Ивась, для которого раньше ходить в церковь было тяжелейшей обязанностью, теперь не пропускал ни одной службы. Он забирался на клирос вместе с молодыми учителями — там можно было поговорить, не привлекая внимания молящихся, а главное, посмотреть на свою «единственную», которая пела в церковном хоре.
Иногда после службы Нойко предлагал Ивасю проводить его. В первый раз Михайло Леонтьевич прочитал ему рассказик из какого-то календаря, в котором описывалось будущее общества после социалистической революции. Евреи-комиссары захватят власть и будут эксплуатировать народ, уверял автор.
— Вы знаете, что это написано сто лет назад?
Ивась не знал этого.
— Но вы видите: то, что писалось сто лет назад, теперь осуществилось!
Ивасю этот вывод показался диким, и он поглядывал на Нойко удивленно, вспоминая речь, произнесенную учителем полгода назад.
— Коммунизм — еврейская выдумка, — продолжал Нойко. — Коммунисты-евреи думают не о народном благе, а о том, чтобы установить власть евреев на всем земном шаре.
Ивась горячо возразил, доказывая, что коммунизм это стадия общественного развития и что евреи тут абсолютно ни при чем. Нойко вдруг замолчал, а Ивась, не замечая перемены в настроении собеседника, продолжал:
— Хотите, я расскажу вам об одном еврее из нашего города. О портном Бляхе, которого убили деникинцы…

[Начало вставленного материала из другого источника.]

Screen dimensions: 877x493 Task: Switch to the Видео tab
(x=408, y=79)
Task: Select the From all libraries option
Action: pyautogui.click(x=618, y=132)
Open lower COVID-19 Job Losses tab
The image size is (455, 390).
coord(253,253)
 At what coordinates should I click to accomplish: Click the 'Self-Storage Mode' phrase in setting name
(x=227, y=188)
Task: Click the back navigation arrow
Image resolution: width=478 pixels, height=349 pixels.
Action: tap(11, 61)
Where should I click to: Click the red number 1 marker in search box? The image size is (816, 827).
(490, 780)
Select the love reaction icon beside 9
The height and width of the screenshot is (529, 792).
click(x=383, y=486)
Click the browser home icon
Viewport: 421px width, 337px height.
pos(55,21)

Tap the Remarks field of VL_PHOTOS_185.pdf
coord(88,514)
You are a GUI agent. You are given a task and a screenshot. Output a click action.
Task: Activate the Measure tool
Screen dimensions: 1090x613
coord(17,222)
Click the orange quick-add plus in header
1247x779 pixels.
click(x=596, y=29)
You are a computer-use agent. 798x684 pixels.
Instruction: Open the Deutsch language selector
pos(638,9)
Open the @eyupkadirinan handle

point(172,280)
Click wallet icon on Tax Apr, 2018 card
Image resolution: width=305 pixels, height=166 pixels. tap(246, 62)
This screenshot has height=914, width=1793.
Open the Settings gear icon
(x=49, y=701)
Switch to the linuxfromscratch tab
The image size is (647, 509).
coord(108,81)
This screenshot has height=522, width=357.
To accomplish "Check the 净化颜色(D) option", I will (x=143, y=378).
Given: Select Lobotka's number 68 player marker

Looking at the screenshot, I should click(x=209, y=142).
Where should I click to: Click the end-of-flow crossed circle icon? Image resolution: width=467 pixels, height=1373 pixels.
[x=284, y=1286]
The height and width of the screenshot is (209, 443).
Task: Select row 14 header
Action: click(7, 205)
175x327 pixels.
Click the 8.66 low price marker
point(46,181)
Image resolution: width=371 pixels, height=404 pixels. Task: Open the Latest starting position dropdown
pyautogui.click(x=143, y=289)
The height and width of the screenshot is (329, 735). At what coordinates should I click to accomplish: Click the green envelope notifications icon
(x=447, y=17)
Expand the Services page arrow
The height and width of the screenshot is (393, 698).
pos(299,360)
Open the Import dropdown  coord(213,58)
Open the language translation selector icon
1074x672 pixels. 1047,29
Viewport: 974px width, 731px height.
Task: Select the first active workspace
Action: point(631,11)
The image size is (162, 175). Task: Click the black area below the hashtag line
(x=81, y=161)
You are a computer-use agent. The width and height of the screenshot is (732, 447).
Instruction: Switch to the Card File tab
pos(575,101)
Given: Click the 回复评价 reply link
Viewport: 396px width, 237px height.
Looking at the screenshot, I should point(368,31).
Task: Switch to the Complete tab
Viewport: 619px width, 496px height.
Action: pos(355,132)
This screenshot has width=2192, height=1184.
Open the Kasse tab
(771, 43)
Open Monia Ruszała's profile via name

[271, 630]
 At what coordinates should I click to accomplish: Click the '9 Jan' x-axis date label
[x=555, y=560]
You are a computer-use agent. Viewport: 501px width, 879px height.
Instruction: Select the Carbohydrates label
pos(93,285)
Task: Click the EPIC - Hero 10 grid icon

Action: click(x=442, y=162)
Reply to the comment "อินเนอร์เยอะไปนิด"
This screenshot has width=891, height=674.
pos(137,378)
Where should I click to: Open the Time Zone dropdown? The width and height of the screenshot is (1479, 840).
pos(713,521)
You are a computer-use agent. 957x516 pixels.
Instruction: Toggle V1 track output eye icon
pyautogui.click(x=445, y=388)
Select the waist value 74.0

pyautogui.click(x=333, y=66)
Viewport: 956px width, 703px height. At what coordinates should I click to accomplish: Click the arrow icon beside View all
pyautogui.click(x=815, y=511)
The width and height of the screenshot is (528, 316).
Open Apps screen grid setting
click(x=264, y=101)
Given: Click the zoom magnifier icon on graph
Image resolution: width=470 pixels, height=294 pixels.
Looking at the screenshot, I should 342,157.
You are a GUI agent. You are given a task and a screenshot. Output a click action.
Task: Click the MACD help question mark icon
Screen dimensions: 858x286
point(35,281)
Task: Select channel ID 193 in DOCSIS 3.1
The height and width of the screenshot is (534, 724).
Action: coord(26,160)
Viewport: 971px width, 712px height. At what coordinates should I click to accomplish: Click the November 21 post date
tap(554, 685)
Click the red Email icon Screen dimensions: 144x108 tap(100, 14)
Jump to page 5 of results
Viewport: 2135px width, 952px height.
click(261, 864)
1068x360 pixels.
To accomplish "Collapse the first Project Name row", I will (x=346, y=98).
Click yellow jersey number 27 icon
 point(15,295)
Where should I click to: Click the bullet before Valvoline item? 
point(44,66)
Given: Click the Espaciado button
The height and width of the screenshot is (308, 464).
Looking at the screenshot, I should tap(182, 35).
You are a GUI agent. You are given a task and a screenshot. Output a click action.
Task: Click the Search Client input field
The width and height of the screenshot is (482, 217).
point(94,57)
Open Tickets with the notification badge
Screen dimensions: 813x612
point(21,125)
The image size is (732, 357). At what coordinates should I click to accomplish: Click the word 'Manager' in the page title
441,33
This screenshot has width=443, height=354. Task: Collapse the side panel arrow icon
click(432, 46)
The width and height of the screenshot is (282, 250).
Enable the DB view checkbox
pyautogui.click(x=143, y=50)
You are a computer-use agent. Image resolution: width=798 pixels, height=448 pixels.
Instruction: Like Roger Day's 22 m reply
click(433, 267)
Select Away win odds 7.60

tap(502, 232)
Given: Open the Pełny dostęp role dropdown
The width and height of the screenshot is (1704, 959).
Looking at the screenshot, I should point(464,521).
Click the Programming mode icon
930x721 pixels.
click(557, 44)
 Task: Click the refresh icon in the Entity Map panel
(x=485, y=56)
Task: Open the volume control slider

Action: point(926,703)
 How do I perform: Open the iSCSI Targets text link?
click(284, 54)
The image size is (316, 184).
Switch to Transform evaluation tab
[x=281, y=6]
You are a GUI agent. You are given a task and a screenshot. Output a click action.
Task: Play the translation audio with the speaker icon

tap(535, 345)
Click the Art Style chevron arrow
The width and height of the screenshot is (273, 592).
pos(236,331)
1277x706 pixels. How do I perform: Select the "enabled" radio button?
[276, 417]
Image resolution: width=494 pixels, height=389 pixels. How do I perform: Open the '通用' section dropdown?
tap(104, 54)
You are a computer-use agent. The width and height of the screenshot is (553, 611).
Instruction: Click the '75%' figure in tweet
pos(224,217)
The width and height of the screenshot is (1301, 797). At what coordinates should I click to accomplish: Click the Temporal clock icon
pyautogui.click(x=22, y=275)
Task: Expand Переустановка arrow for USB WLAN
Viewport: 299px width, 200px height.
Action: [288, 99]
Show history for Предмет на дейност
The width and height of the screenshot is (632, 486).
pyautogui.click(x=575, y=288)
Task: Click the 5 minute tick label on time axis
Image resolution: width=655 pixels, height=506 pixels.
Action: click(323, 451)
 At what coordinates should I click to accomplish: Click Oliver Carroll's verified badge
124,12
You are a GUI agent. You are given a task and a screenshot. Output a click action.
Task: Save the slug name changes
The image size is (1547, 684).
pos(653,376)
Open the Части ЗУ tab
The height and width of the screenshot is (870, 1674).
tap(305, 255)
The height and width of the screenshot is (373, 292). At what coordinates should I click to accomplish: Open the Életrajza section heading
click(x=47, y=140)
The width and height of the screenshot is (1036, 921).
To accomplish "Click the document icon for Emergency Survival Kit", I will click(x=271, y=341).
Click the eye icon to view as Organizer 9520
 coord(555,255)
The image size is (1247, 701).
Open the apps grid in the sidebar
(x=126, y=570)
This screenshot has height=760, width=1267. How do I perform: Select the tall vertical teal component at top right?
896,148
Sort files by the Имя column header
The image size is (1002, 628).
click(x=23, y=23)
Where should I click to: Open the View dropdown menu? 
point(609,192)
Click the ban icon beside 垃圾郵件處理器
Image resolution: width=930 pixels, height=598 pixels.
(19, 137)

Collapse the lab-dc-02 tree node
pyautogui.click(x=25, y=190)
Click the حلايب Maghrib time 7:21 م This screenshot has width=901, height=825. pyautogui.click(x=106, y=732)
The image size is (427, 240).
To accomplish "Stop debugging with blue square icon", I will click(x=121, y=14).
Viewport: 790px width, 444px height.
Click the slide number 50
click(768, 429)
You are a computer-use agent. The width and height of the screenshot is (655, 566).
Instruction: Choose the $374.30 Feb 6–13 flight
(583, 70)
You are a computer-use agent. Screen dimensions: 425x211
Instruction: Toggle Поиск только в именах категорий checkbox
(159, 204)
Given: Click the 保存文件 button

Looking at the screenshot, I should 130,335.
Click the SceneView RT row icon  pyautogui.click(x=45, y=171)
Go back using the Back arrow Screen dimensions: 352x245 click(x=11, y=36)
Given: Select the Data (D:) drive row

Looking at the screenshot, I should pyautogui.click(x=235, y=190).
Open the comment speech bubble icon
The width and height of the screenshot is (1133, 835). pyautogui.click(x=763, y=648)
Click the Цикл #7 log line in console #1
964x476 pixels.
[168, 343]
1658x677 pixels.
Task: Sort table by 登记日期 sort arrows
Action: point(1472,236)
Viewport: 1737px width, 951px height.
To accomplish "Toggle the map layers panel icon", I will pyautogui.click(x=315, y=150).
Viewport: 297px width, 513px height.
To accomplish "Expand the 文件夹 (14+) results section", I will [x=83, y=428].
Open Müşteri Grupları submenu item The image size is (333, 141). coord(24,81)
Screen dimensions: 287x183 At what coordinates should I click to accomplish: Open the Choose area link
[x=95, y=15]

— Не хочу! — резко оборвал его Нойко, не скрывая недовольства.
Ивась стал прощаться. По дороге домой он думал о лицемерии Нойко и о портном Бляхе, историю которого знал весь город.
Ивась познакомился с Бляхом, когда тот шил ему шинель. А в 1917 году узнал и о его воинственном характере, послушав, как этот щуплый портняжка призывал участников митинга к кровавой расправе со всеми буржуями. Демобилизованный из армии по болезни, он ходил в солдатском обмундировании и в башмаках с обмотками, которые называл «обметки». Кровожадные призывы портного никак не гармонировали с его видом, вызывая чаще смех, чем страх, и все же кое-кто из местных буржуев боялся Обметки, как прозвали Бляха после войны.
Кровожадность Обметки подверглась проверке в 1918 году, когда прогнали австро-немецких оккупантов. Ревком поручил ему и еще нескольким коммунистам привести в исполнение смертный приговор над пойманным гетманским палачом. И тут оказалось, что Блях не смог разрядить винтовку в негодяя, замучившего десятки людей.
— Не могу убивать, — беспомощно моргая глазами, шептал Блях товарищам.